■ How to complete this task
Counting task for the data below: how many lines hold the word "target"? Answer with the number only.

*** Opening of Dataset content ***

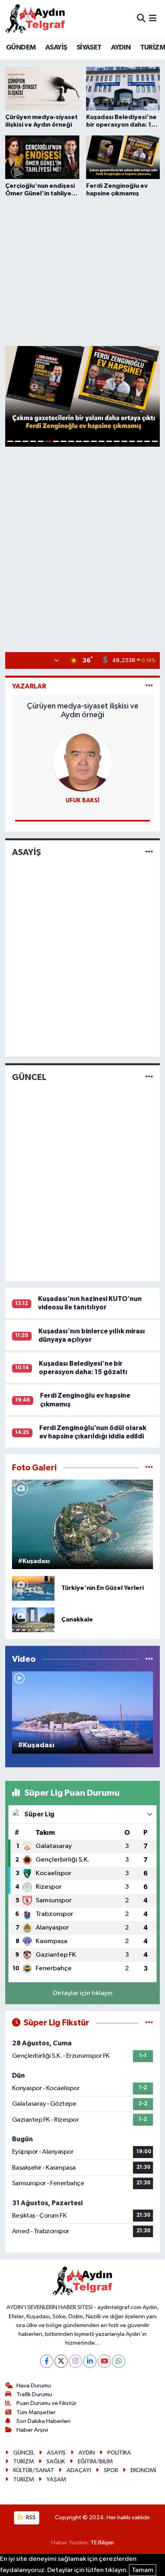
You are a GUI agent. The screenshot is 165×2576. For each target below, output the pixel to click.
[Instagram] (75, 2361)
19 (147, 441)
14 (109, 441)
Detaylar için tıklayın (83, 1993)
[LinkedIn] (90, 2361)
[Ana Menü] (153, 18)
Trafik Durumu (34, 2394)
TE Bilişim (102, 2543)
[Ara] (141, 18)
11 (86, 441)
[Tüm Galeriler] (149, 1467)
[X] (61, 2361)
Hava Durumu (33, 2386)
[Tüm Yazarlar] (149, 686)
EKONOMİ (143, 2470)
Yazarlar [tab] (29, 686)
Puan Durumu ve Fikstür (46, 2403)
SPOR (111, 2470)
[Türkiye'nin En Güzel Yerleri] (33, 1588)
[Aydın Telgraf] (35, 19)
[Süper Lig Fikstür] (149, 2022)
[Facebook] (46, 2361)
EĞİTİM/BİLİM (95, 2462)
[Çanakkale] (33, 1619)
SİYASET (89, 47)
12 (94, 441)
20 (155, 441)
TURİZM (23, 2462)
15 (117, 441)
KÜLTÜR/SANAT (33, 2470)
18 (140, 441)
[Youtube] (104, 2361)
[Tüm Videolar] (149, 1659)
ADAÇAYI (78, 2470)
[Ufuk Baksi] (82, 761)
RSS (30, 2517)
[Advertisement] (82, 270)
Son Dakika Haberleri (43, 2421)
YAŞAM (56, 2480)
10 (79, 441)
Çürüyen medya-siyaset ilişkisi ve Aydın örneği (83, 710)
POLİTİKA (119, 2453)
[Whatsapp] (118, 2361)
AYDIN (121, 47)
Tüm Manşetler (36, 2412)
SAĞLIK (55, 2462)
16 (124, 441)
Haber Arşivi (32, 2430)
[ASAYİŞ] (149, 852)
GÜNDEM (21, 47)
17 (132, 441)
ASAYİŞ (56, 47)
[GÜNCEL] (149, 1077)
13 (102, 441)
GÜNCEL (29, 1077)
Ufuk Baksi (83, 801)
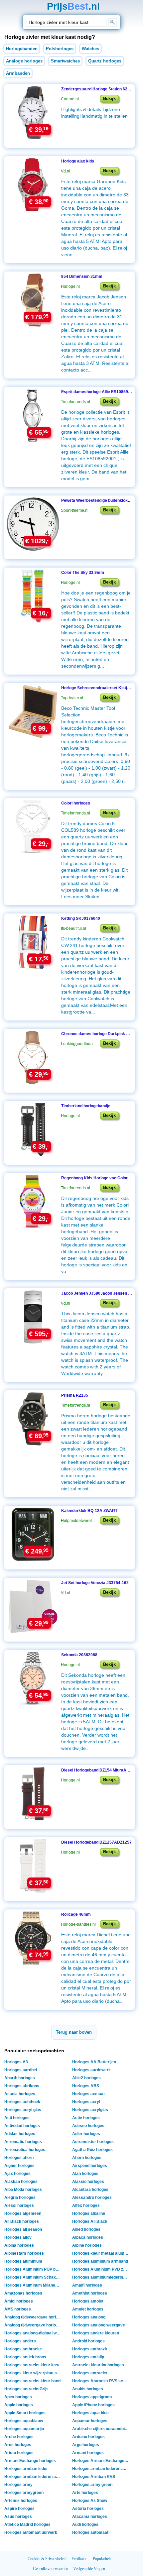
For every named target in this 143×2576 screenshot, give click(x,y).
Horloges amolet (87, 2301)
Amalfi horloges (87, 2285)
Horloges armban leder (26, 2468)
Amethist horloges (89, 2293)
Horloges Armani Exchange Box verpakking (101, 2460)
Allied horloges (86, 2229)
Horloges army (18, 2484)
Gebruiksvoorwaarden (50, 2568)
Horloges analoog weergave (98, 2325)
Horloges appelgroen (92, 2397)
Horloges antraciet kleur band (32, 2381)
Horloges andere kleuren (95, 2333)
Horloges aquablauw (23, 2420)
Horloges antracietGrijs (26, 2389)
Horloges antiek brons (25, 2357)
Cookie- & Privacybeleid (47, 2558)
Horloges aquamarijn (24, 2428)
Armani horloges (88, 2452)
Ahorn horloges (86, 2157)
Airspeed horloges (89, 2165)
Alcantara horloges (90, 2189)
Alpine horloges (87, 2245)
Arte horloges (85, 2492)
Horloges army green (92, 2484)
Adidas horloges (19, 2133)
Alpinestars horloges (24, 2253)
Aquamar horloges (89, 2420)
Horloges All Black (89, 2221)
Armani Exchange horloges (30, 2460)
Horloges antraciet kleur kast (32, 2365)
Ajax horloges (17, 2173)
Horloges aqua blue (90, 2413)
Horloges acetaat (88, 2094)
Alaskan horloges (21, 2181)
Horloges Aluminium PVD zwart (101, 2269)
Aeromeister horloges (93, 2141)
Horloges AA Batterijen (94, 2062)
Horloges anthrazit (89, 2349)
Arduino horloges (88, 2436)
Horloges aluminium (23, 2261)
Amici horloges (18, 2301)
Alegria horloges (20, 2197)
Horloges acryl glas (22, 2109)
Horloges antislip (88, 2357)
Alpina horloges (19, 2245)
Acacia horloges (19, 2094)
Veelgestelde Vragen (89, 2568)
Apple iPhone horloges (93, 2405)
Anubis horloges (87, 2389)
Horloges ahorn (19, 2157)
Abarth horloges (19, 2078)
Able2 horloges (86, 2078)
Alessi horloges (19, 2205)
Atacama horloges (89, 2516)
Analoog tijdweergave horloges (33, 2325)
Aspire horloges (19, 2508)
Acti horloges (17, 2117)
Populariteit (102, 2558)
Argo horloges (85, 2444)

*** Close of Dataset content ***

■ The completed task
2